Big Changes to Colorado Weed and Drunk Driving Laws Starting 1/1/14


CO is tough on drunk driving laws while lax on marijuana laws (photo credit)

The New Year is bringing in some major changes to Colorado’s drunk driving and marijuana possession laws. A few weeks ago we wrote about the Denver City Council allowing people to smoke marijuna on their front porches or in their backyards despite controversy from people complaining about the invasiveness of second hand marijuana smoke and the possible influence on youth.

This week the Denver City Council favored marijuana supporters again by decriminalizing marijuana and limiting the punishment for possession among 18-21 year olds. Until this unanimous vote was cast, those under 21 faced fines, criminal charges and even up to a year in jail for possession of marijuana despite Amendment 64’s passing last year.

Beginning January 1, 2014 since anyone who is over 21 will be allowed to smoke marijuana recreationally, Denver City Council thought it was timely to limit the punishment for those just under 21. Although those 18-21 will still get fines if caught, they won’t serve jail time.

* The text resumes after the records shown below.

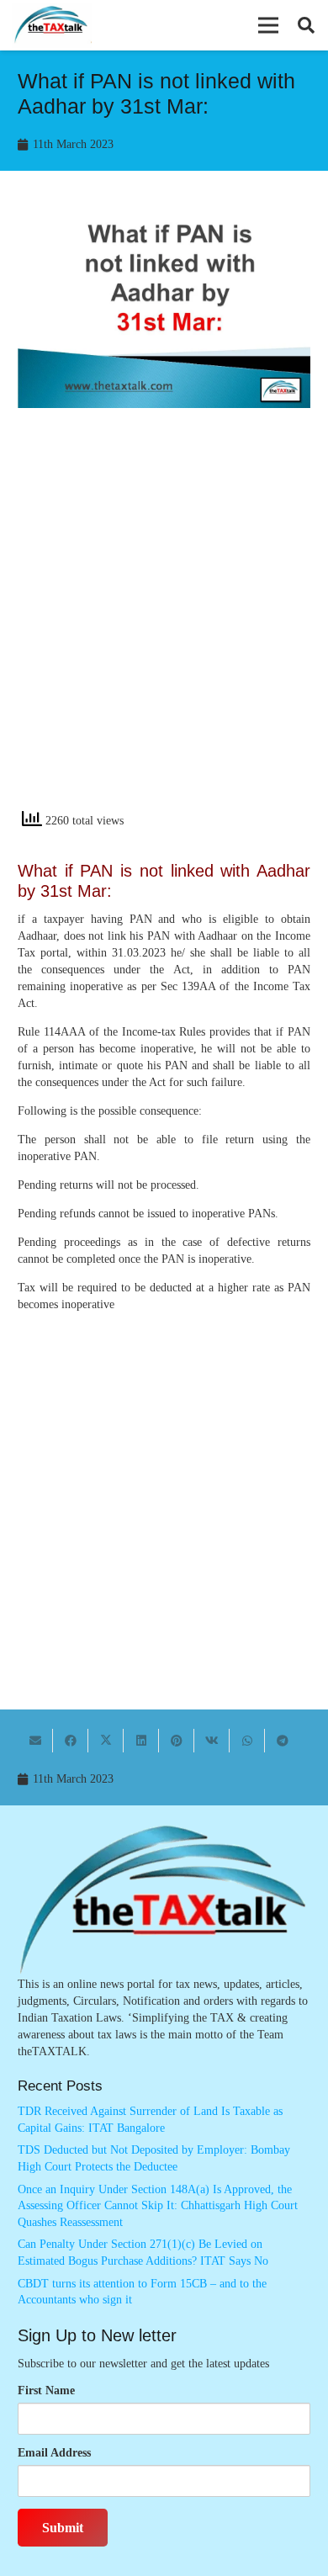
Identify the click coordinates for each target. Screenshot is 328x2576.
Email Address (54, 2452)
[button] (268, 25)
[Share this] (70, 1740)
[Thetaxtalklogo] (52, 26)
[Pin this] (176, 1740)
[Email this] (35, 1740)
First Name (46, 2390)
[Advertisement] (164, 623)
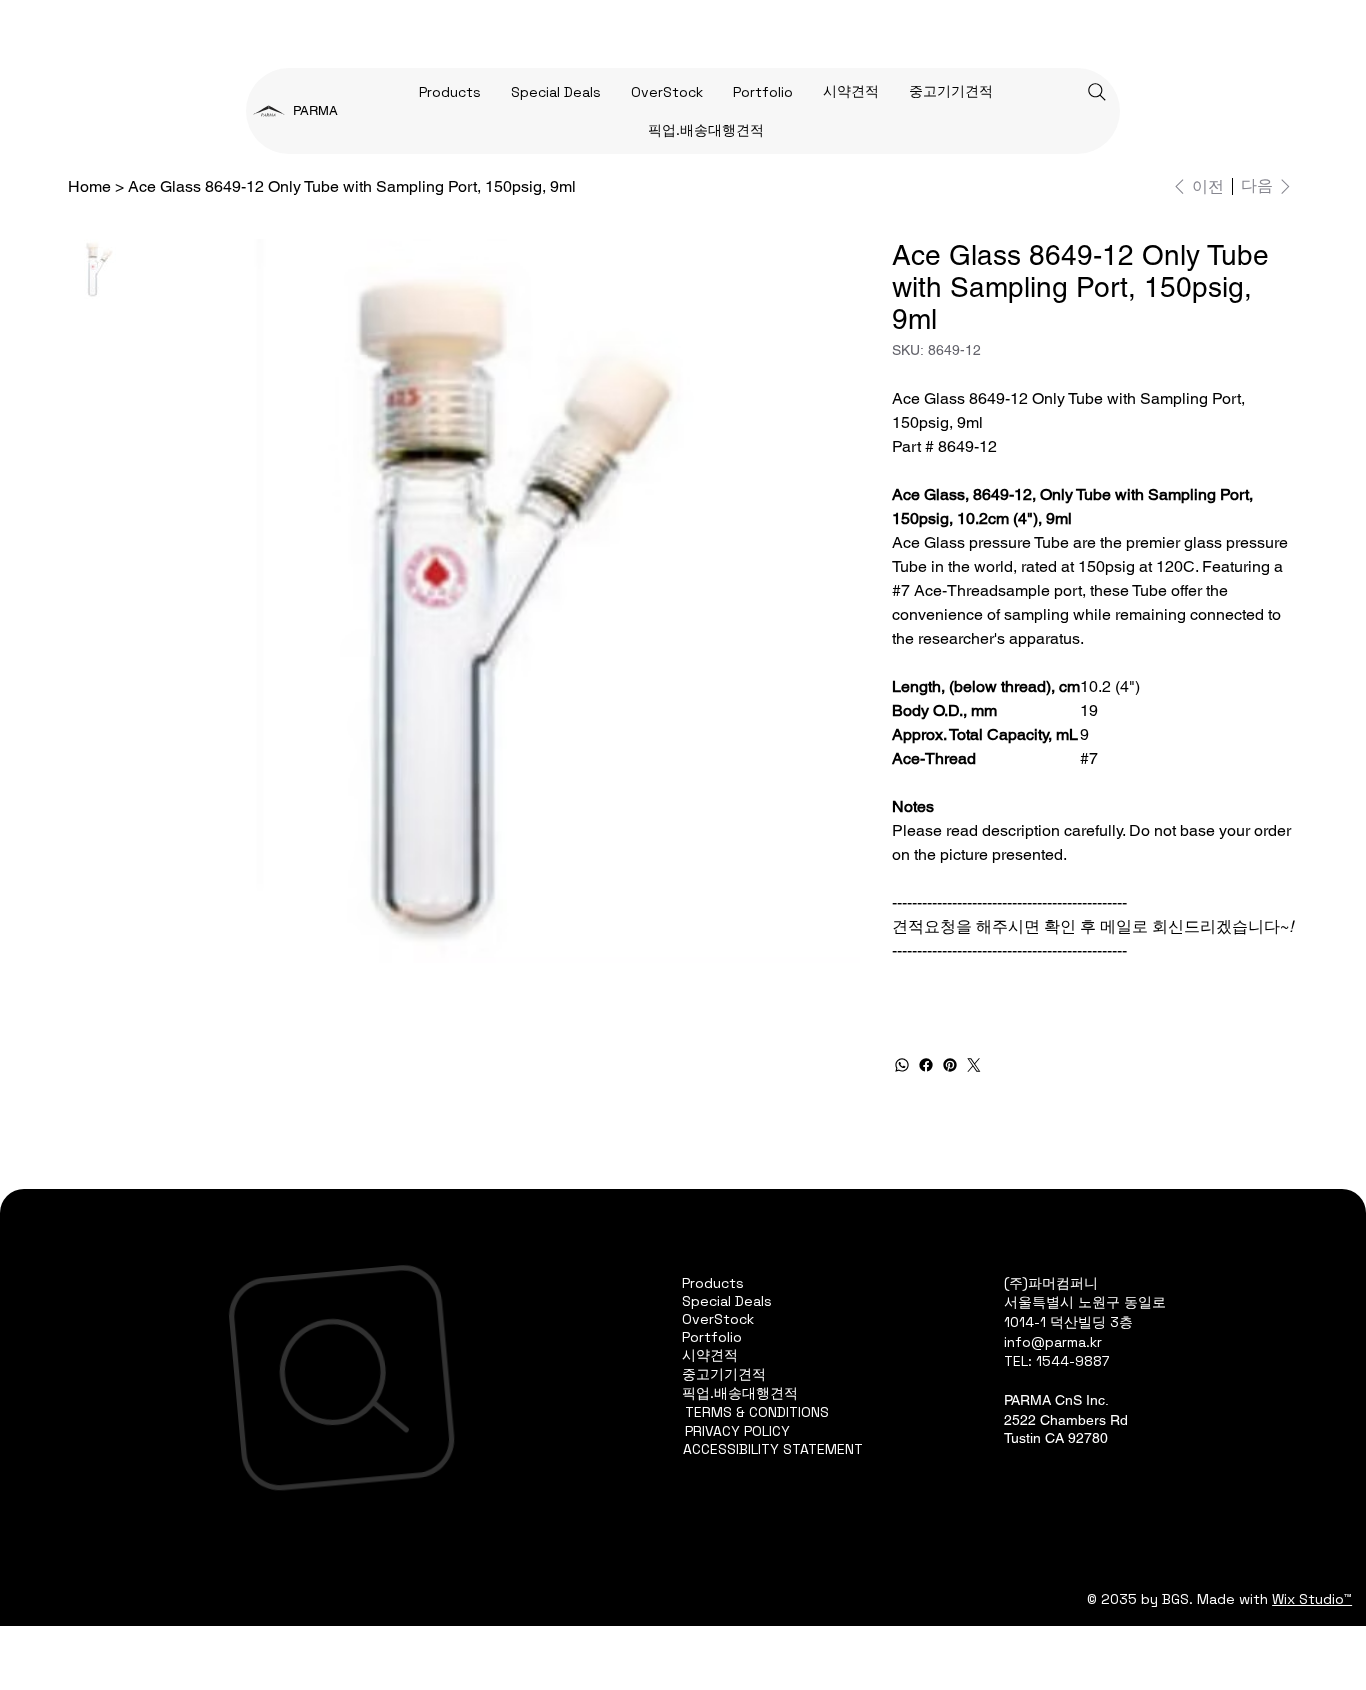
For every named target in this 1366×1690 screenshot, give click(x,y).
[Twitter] (974, 1065)
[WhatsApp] (902, 1065)
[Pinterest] (950, 1065)
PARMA (315, 110)
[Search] (1097, 92)
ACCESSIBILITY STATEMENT (773, 1449)
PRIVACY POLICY (737, 1431)
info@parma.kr (1053, 1342)
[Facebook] (926, 1065)
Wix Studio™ (1312, 1599)
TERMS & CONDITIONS (757, 1412)
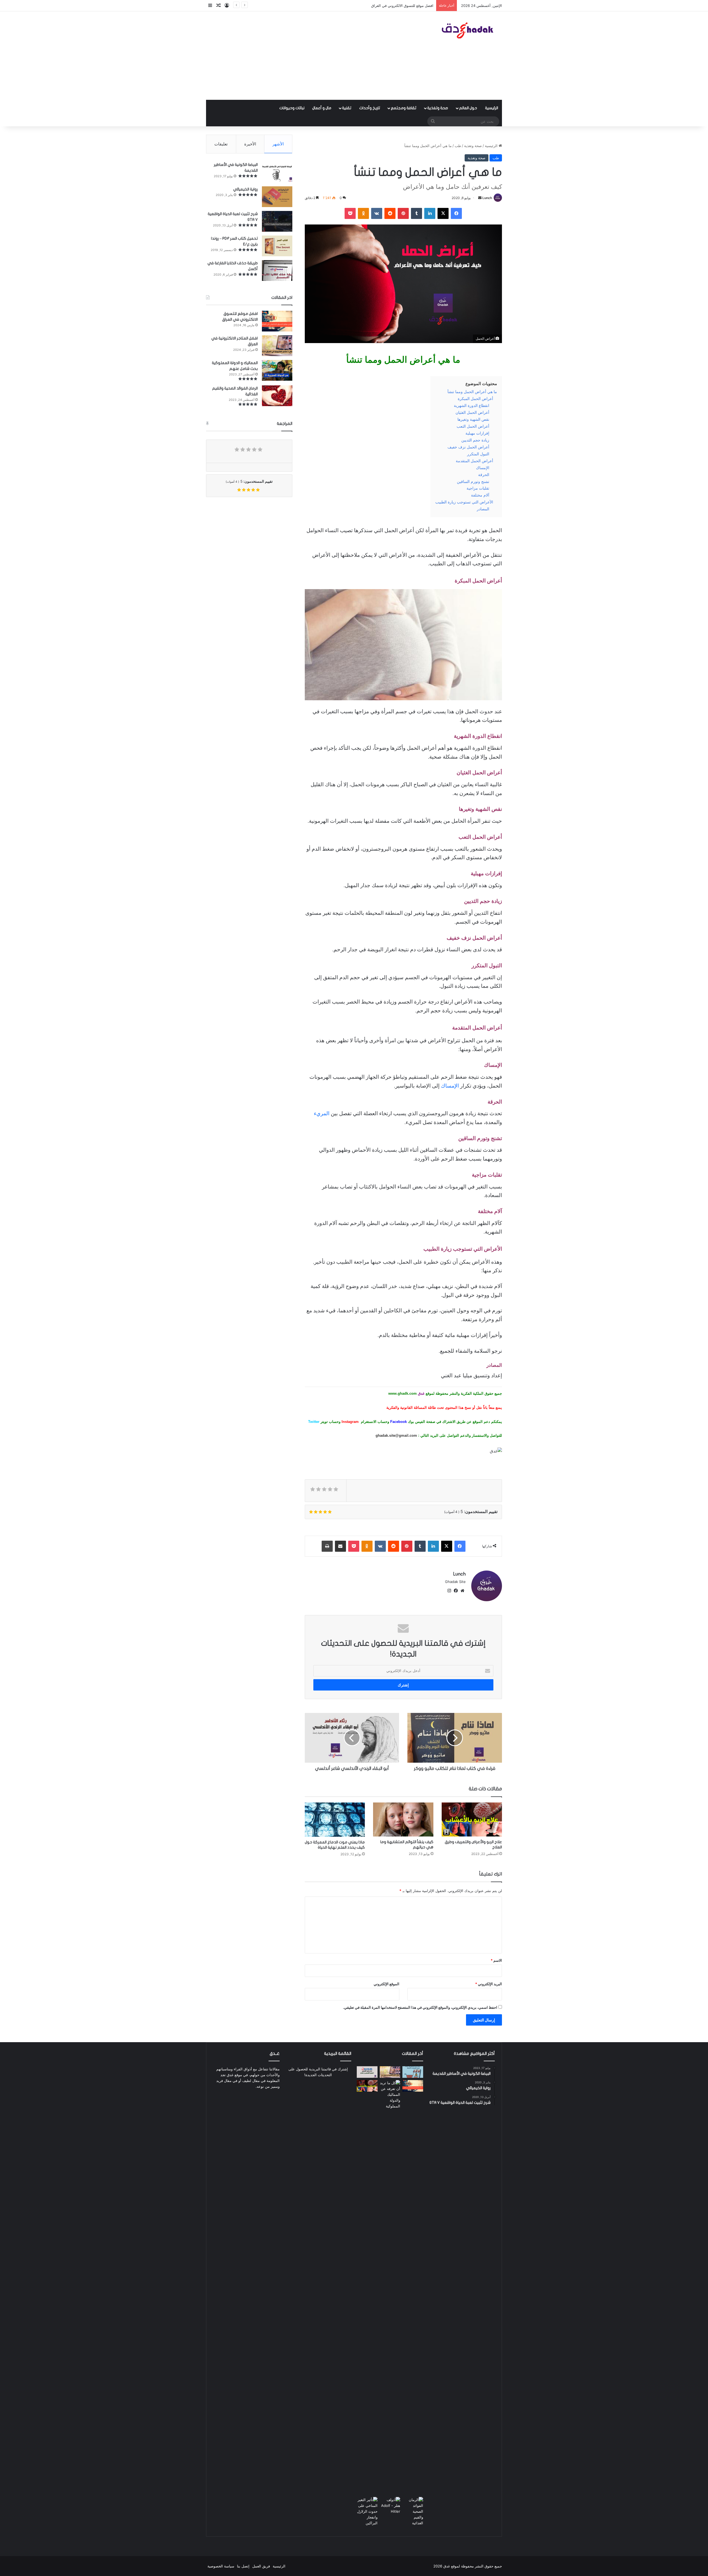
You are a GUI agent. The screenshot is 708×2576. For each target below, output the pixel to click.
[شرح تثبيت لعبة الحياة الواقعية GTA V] (277, 221)
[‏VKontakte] (376, 213)
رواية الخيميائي (245, 189)
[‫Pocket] (350, 213)
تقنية (346, 108)
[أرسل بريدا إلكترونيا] (479, 198)
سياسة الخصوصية (220, 2566)
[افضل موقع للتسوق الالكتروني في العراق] (277, 321)
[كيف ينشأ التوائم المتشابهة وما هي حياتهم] (403, 1819)
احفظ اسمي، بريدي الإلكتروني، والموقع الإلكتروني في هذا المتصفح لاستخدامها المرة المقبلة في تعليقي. (420, 2007)
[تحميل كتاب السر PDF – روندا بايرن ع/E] (277, 246)
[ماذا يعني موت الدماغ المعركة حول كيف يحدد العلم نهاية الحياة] (335, 1819)
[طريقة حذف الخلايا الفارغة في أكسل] (277, 270)
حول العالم (468, 108)
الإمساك (450, 1086)
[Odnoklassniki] (363, 213)
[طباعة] (327, 1546)
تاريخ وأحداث (369, 108)
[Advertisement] (303, 55)
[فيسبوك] (456, 213)
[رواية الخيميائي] (277, 196)
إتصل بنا (243, 2566)
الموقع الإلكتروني (386, 1984)
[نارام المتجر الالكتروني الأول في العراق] (367, 2072)
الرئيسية (491, 108)
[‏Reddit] (389, 213)
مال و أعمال (321, 108)
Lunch (487, 198)
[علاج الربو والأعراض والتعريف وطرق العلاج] (472, 1819)
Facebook (398, 1422)
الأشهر (278, 144)
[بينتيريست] (403, 213)
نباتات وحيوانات (291, 108)
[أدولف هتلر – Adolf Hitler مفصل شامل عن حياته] (390, 2505)
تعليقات (221, 144)
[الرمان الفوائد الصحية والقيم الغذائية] (277, 395)
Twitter (313, 1422)
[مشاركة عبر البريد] (340, 1546)
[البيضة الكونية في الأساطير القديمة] (277, 172)
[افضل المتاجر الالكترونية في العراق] (277, 345)
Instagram (349, 1422)
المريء (321, 1113)
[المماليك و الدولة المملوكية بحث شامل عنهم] (277, 370)
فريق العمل (261, 2566)
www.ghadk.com (403, 1393)
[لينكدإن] (429, 213)
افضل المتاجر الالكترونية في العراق (406, 5)
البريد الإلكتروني (488, 1984)
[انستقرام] (449, 1590)
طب (458, 145)
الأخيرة (250, 144)
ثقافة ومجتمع (403, 108)
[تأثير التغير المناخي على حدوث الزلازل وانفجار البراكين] (367, 2511)
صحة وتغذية (437, 108)
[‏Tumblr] (416, 213)
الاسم (496, 1960)
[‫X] (443, 213)
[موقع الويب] (462, 1590)
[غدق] (468, 30)
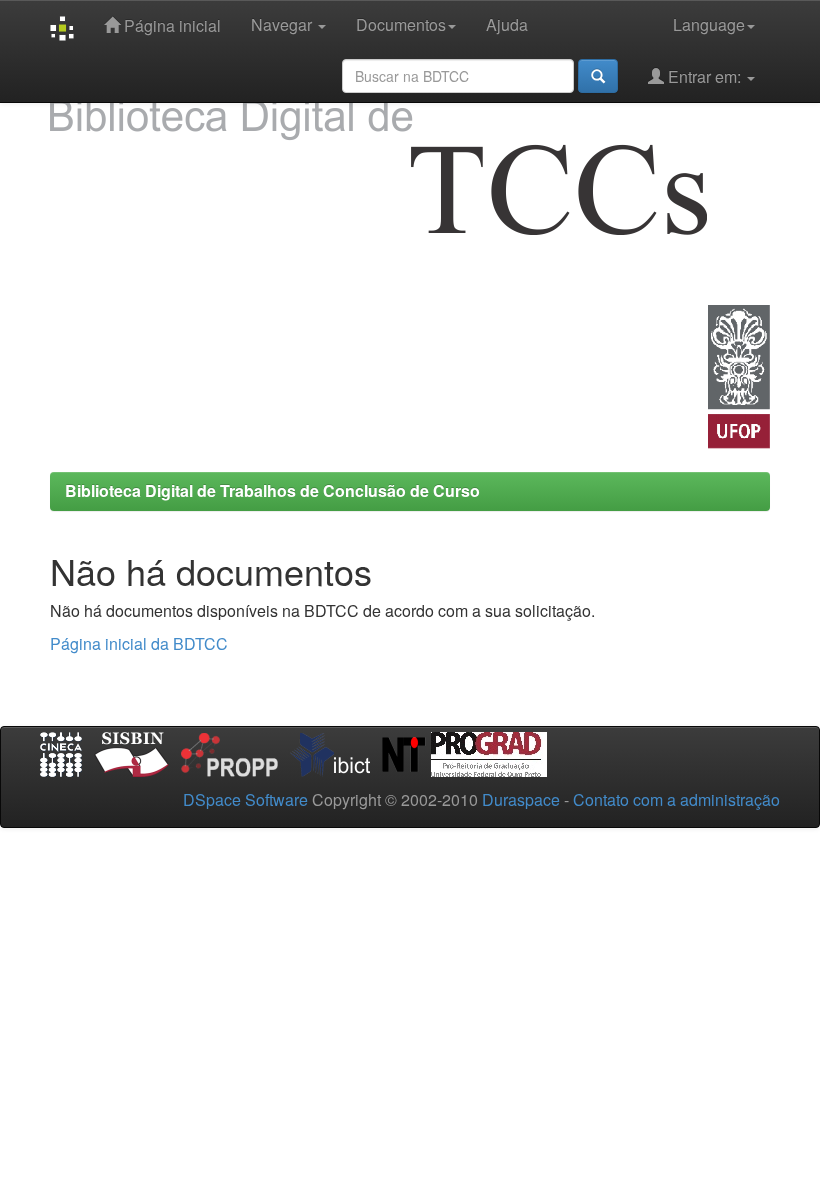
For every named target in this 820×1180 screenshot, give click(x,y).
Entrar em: (704, 76)
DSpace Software (245, 799)
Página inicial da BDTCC (139, 643)
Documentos (401, 24)
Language (709, 24)
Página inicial (170, 25)
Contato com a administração (676, 799)
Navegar (283, 24)
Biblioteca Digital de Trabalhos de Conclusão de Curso (272, 490)
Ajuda (507, 24)
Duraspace (521, 799)
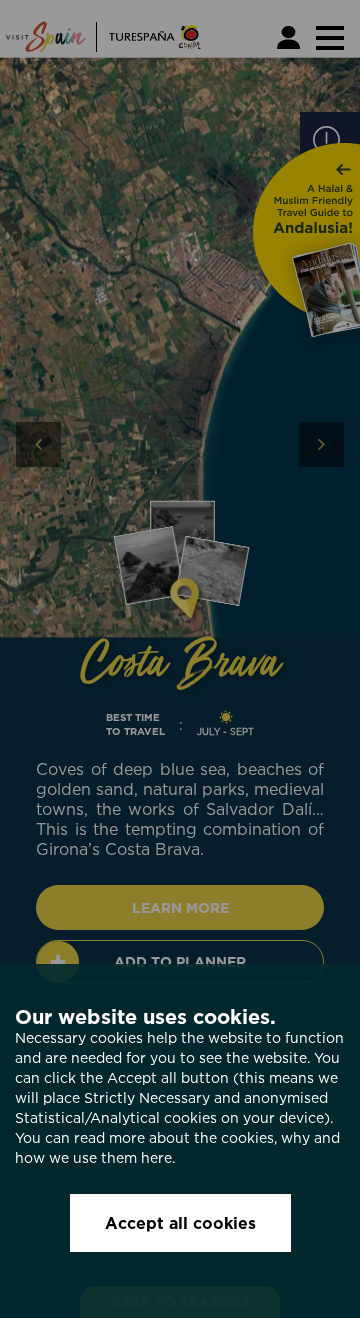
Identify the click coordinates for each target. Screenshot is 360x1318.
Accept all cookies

While the state is reducing punishment with respect to marijuana, they are cracking down on drunk driving across the state. Considering the amount of drunk driving arrests last year during the holidays and the 25,000 arrests across the state in 2012, with almost 30% of those arrested refusing a breathalyzer, tougher restrictions have been sought.

Anyone who refuses a breathalyzer after January 1st will be considered a “persistent drunk driver” and have their license revoked for at least two months and up to a year. If they want their license back, they will have to install a breathalyzer in their vehicles before being allowed to drive.

Here at our Colorado addiction treatment center people commonly seek addiction help for the abuse of alcohol and marijuana. It is no wonder that the state has been struggling to consistently tweak the laws in order to keep people safe from abuse of marijuana and alcohol while appeasing those who want to use substances safely and recreationally. To an addict however, there is no safe or recreational use of drugs or alcohol. That is why we teach addicts how to live free of all substances so they can lead safe and productive lives.